(Stored records)
============================================================
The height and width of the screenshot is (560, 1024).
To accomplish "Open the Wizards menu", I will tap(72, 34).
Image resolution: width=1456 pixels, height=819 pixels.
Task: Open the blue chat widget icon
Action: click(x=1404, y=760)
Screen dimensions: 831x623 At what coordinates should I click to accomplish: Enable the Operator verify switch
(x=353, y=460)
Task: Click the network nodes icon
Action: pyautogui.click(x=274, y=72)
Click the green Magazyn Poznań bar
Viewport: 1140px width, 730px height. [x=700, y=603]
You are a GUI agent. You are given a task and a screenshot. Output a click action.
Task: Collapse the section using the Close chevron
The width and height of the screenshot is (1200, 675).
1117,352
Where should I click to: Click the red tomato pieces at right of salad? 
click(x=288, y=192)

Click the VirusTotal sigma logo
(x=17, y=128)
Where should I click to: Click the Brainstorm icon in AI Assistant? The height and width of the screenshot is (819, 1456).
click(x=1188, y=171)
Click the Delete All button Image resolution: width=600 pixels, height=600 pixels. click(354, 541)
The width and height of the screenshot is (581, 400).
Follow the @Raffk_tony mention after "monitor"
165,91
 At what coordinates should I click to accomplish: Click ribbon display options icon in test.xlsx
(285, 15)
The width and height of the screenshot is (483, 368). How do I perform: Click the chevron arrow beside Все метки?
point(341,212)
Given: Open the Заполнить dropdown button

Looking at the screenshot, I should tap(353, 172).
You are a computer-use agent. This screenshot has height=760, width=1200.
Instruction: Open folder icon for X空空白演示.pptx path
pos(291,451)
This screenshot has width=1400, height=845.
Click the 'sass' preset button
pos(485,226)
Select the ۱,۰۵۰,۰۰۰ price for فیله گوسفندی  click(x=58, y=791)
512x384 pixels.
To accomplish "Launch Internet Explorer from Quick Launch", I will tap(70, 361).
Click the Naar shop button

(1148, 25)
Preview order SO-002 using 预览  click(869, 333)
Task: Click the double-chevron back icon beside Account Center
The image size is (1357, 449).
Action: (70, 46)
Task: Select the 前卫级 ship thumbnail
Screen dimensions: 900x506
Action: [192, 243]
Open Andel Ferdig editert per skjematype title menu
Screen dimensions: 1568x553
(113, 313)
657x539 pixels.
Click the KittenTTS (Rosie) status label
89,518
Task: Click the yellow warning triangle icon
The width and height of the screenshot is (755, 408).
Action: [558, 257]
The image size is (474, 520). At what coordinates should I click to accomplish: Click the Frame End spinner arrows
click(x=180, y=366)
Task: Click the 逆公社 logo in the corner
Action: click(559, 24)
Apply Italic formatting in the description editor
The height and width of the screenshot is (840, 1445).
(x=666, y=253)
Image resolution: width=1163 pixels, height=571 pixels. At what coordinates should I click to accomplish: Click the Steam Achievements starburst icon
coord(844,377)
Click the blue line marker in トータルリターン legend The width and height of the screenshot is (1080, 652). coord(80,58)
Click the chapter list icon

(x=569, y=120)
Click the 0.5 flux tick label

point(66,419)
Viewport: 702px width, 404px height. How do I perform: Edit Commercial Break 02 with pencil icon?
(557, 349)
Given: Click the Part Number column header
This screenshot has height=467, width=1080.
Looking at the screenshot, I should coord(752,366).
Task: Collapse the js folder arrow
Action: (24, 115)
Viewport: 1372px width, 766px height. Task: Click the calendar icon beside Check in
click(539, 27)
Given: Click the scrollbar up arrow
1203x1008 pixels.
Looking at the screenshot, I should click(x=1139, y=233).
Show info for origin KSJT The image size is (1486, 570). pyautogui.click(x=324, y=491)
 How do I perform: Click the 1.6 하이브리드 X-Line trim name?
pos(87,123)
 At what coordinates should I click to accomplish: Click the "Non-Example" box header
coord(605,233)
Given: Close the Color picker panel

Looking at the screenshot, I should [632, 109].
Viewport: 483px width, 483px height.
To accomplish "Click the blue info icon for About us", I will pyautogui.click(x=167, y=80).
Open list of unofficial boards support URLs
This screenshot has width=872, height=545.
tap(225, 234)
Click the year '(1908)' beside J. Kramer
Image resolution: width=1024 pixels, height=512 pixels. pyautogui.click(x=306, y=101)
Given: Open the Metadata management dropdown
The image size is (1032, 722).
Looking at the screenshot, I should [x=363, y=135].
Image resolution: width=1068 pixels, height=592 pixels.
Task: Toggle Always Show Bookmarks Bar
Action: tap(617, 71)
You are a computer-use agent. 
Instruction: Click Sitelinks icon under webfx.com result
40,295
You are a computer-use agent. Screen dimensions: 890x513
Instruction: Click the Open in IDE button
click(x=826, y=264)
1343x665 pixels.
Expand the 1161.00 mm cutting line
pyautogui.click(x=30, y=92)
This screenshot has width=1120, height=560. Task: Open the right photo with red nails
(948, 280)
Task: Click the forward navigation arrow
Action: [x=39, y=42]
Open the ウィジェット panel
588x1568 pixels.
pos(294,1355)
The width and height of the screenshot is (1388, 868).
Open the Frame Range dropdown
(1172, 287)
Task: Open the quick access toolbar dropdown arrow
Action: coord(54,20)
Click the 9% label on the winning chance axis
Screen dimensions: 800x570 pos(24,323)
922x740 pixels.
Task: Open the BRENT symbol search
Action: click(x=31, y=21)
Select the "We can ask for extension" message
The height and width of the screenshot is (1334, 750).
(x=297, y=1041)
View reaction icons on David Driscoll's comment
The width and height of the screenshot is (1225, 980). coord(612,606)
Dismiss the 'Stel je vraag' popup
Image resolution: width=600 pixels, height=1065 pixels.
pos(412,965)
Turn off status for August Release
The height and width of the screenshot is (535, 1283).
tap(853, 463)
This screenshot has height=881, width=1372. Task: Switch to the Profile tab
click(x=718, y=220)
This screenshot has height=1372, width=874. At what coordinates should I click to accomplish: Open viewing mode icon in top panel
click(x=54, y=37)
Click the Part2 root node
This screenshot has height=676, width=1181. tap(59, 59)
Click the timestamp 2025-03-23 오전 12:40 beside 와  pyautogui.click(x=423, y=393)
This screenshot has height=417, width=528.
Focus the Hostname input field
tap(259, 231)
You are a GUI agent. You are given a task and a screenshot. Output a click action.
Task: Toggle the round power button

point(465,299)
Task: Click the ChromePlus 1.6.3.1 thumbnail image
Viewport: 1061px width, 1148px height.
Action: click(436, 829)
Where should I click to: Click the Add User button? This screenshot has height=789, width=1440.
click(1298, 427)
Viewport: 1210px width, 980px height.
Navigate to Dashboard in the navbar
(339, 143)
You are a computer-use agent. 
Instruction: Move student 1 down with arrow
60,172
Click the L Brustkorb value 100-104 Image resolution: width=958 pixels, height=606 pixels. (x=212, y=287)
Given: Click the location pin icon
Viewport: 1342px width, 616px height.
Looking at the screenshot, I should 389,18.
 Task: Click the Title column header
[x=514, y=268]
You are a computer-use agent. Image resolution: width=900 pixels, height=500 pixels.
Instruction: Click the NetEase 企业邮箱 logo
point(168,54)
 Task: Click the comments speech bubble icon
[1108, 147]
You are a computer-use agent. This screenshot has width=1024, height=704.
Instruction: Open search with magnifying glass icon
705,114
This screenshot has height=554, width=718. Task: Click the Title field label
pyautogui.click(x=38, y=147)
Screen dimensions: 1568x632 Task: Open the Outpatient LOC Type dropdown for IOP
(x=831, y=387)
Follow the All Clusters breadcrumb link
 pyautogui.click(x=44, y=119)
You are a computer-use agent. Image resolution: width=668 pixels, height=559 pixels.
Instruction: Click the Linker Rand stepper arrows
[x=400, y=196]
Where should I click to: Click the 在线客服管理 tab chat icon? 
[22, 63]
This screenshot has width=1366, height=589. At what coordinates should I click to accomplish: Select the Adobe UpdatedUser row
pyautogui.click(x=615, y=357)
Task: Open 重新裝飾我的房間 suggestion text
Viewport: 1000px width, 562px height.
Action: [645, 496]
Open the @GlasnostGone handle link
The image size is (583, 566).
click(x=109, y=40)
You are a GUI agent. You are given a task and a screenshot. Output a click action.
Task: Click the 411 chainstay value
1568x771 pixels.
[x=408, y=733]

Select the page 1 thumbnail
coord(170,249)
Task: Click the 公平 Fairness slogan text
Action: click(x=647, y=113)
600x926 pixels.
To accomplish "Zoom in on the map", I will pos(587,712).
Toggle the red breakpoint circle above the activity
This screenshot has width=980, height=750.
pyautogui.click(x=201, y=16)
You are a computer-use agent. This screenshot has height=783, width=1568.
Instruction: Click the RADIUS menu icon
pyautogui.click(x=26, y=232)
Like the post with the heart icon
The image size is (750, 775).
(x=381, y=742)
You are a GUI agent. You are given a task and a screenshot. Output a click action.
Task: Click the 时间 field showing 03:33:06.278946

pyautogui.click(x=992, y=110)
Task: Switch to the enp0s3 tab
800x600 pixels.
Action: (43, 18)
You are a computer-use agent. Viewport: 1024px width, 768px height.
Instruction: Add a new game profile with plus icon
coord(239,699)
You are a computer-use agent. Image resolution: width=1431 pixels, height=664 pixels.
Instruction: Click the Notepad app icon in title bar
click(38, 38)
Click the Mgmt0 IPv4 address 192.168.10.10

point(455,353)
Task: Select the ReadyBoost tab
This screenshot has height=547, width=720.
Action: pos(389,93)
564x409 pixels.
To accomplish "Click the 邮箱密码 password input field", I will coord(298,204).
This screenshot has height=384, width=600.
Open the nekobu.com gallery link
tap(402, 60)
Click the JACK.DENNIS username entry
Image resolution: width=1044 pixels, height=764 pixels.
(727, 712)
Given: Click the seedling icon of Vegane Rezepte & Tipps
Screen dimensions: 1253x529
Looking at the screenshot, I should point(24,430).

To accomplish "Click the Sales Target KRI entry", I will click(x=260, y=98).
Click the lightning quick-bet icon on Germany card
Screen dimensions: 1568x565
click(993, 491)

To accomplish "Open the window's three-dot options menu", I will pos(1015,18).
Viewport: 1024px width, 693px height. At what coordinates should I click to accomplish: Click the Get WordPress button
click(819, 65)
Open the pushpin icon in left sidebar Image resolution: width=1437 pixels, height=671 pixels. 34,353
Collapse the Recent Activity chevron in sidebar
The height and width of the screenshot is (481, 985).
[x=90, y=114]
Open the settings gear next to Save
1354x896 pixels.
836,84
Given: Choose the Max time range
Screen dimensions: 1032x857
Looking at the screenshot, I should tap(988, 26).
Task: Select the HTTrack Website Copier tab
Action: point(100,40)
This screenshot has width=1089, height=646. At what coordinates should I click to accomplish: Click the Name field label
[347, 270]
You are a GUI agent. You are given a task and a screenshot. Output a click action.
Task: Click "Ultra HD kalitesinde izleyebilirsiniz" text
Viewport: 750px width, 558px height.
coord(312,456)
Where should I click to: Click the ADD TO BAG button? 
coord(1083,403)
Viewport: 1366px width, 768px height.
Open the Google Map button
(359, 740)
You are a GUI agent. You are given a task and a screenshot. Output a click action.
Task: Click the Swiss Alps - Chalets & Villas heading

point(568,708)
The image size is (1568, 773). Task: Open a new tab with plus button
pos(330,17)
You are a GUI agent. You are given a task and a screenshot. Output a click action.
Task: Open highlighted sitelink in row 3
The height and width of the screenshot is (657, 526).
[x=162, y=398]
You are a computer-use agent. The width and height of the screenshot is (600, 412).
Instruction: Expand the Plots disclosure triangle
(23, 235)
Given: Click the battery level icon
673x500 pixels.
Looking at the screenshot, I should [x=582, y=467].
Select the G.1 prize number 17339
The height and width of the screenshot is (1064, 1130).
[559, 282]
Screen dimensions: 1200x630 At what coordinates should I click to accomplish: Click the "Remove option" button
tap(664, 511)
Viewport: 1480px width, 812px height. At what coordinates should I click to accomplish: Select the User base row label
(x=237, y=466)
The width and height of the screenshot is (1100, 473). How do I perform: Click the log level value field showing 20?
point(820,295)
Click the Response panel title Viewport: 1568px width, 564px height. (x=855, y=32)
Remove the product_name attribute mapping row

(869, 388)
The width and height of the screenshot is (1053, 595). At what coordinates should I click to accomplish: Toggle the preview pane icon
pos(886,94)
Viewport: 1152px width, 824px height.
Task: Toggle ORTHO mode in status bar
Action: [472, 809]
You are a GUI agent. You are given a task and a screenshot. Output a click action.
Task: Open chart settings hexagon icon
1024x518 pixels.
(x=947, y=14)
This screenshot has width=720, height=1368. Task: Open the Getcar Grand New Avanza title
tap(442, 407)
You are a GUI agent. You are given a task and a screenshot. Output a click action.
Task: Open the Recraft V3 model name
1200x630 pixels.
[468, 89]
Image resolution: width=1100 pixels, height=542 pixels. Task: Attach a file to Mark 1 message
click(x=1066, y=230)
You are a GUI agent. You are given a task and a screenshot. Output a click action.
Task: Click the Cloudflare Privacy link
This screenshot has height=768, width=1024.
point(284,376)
============================================================
** REQUIREMENT **
Read each line of the data and count the ones that include "using", answering with the number alone.

** PROBLEM SOLUTION **
2